Estrogen receptor ß (ERß) is emerging as a critical factor in understanding prostate cancer biology. Although reduced in prostate cancer above Gleason grade 3, ERß is a potential drug target at the initial stage of the disease. In human prostate cancer cells, we found that ERß causes apoptosis by increasing the expression of pro-apoptotic factor p53-upregulated modulator of apoptosis (PUMA), independent of p53, but dependent on the forkhead transcription factor class-O family member, FOXO3a. FOXO3a has previously been shown to induce PUMA after growth factor withdrawal and inhibition of the Akt pathway.
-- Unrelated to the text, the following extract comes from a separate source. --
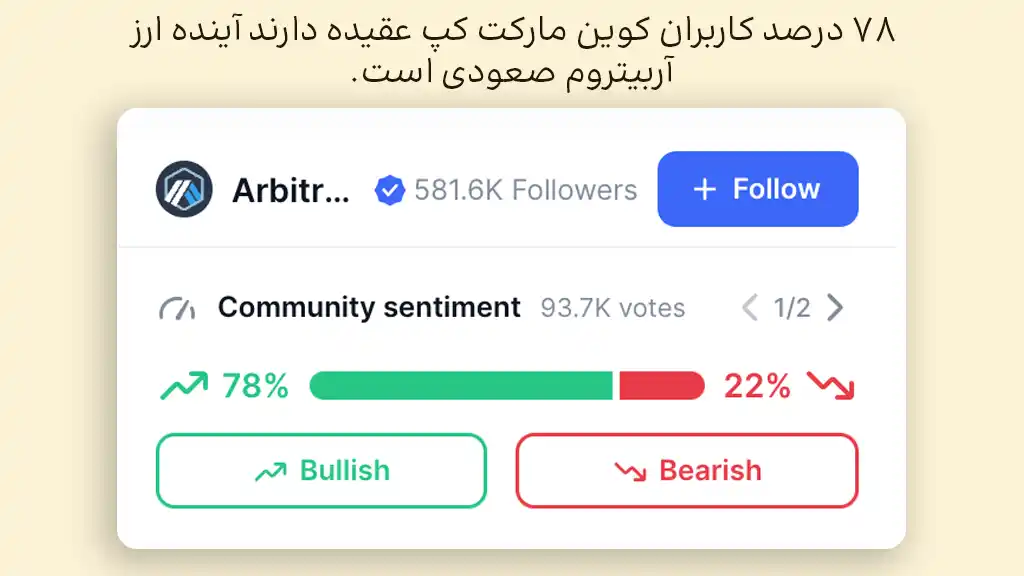Image resolution: width=1024 pixels, height=576 pixels.
Task: Open the truncated Arbitrum name label
Action: [292, 190]
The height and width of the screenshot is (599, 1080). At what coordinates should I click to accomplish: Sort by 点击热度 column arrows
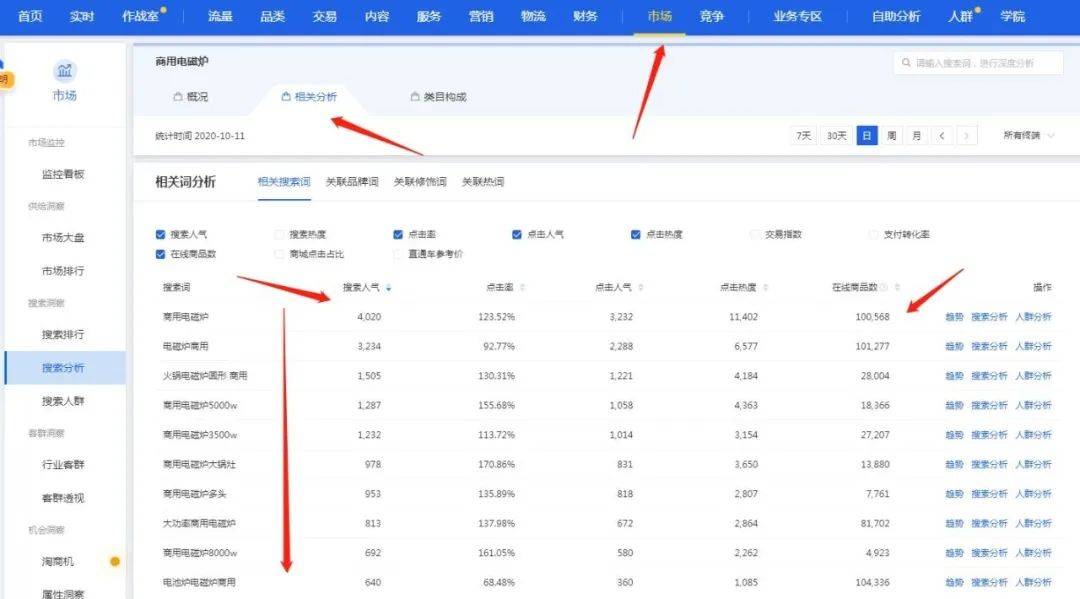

Surprisingly, the phosphorylation of FOXO3a remained unchanged, while the mRNA and total protein levels of FOXO3a were increased in response to ERß expression or treatment of PC3, 22Rv1 and LNCaP cells with the ERß-specific ligands 3ß-Adiol (5α-androstane-3ß,17ß-diol), DPN (diarylpropionitrile) or 8ß-VE2 (8-vinylestra-1,3,5 (10)-triene-3,17ß-diol). Knockdown of FOXO3a or ERß expression abolished the increase of PUMA in response to 3ß-Adiol in LNCaP and PC3 cells, suggesting that FOXO3a mediates the apoptotic effect of 3ß-Adiol-activated ERß. Moreover, the ventral prostate of ERß-/- mice had decreased expression of FOXO3a and PUMA compared with the ERß+/+ mice, indicating a relationship between ERß and FOXO3a expression. The regulation of FOXO3a by ERß in normal basal epithelial cells indicates a function of ERß in cell differentiation and maintenance of cells in a quiescent state. In addition, the expression of ERß, FOXO3a and PUMA is comparable and higher in benign prostatic hyperplasia than in prostate cancer Gleason grade 4 or higher, where there is substantial loss of ERß, FOXO3a and PUMA. We conclude that ERß induces apoptosis of prostate cancer cells by increasing transcription of FOXO3a, leading to an increase of PUMA and subsequent triggering of apoptosis via the intrinsic pathway involving caspase-9. Furthermore, we conclude that ligands specifically activating ERß could be useful pharmaceuticals in the treatment of prostate cancer.